▶ [YOUR GOAL]
Report only the number of lines in the following entries where the word "language" occurs.

(Stored records)
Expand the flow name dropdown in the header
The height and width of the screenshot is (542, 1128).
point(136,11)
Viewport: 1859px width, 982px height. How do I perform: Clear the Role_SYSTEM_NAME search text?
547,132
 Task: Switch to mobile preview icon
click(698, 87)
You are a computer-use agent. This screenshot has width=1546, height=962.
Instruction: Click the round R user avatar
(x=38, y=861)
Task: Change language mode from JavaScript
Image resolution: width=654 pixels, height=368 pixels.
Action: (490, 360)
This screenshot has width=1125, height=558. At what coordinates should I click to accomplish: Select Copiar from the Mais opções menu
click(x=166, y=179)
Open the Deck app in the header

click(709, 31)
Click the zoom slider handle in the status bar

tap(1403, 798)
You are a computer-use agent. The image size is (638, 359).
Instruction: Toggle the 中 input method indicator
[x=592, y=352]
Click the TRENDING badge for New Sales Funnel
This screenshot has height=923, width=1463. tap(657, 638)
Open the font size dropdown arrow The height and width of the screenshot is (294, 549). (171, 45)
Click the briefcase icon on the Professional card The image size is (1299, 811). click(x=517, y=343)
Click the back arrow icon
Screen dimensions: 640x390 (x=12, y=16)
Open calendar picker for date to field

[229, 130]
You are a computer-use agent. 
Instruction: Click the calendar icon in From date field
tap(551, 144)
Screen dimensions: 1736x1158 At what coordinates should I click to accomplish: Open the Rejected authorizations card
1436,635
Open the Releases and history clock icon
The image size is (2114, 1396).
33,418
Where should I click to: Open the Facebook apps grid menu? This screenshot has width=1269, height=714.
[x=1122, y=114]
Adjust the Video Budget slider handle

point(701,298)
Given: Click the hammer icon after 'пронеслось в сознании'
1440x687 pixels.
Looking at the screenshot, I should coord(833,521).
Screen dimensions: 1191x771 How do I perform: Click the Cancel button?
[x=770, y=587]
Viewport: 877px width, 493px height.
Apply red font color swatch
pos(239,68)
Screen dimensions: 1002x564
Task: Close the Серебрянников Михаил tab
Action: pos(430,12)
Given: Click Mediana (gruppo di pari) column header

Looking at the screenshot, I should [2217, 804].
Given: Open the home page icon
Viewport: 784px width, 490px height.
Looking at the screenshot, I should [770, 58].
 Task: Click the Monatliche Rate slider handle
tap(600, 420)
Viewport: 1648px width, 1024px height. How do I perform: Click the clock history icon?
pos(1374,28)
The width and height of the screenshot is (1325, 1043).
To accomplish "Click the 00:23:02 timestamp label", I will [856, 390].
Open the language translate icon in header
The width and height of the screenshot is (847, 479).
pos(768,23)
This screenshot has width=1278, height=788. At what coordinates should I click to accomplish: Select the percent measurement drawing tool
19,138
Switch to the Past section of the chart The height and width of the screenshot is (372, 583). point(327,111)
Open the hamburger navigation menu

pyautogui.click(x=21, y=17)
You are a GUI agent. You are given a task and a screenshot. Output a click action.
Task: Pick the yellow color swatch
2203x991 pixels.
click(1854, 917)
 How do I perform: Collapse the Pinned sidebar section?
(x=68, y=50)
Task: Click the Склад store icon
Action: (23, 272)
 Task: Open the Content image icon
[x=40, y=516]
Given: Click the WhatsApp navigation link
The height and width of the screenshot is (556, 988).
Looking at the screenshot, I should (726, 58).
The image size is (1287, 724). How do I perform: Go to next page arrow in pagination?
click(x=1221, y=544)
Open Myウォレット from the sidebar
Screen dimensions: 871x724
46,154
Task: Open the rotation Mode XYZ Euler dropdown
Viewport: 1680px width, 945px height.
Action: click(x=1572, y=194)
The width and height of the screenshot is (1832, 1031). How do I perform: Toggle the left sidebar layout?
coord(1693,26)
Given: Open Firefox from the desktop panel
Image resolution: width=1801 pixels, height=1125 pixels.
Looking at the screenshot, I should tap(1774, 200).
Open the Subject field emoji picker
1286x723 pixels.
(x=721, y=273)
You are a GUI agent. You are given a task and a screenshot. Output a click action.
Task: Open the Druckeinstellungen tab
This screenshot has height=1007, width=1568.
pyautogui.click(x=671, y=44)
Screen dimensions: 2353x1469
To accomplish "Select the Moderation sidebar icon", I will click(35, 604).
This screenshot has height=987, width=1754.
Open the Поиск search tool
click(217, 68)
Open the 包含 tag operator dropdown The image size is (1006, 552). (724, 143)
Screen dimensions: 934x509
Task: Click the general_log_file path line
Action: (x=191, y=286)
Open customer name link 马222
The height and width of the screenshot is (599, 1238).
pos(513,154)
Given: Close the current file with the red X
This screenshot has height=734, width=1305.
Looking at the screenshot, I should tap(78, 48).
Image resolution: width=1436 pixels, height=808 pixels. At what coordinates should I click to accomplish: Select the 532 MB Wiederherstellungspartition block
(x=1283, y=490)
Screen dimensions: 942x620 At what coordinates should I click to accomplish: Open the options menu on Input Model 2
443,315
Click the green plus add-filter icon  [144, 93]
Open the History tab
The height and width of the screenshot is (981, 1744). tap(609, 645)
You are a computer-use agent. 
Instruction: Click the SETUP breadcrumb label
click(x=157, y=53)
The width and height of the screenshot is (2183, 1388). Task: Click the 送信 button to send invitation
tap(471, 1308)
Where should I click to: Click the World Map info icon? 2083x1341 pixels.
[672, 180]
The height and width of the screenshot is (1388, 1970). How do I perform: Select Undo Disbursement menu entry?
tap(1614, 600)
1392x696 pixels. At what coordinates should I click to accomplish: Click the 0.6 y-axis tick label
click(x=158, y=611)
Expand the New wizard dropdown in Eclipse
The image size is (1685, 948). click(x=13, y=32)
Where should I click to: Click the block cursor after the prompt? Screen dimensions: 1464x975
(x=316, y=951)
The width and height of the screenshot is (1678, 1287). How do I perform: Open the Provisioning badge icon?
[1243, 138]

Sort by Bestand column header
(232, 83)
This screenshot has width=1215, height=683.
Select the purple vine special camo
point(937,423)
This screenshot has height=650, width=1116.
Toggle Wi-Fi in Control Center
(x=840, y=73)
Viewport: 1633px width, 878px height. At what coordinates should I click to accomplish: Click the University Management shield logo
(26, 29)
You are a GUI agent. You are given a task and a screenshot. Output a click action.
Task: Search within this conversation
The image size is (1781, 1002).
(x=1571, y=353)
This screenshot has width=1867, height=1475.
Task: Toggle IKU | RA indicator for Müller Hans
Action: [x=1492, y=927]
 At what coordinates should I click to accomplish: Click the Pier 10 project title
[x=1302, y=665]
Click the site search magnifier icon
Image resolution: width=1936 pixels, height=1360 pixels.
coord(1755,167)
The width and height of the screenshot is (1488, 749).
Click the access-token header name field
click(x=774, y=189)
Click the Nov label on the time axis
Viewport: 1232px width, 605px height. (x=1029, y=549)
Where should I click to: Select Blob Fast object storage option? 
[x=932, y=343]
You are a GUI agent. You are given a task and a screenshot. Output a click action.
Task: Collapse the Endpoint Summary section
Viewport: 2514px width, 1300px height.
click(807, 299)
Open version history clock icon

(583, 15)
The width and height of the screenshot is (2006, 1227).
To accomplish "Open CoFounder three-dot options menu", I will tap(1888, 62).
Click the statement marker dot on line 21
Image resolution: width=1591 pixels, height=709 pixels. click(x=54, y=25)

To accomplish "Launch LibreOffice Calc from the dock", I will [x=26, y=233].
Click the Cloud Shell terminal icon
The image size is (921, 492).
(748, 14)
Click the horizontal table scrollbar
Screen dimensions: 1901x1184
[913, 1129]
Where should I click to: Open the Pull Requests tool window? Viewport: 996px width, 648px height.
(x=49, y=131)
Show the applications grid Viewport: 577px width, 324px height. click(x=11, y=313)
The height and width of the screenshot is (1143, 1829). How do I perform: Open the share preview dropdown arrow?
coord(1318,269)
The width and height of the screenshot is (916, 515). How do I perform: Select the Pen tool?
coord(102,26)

▶ [WRITTEN ANSWER]
2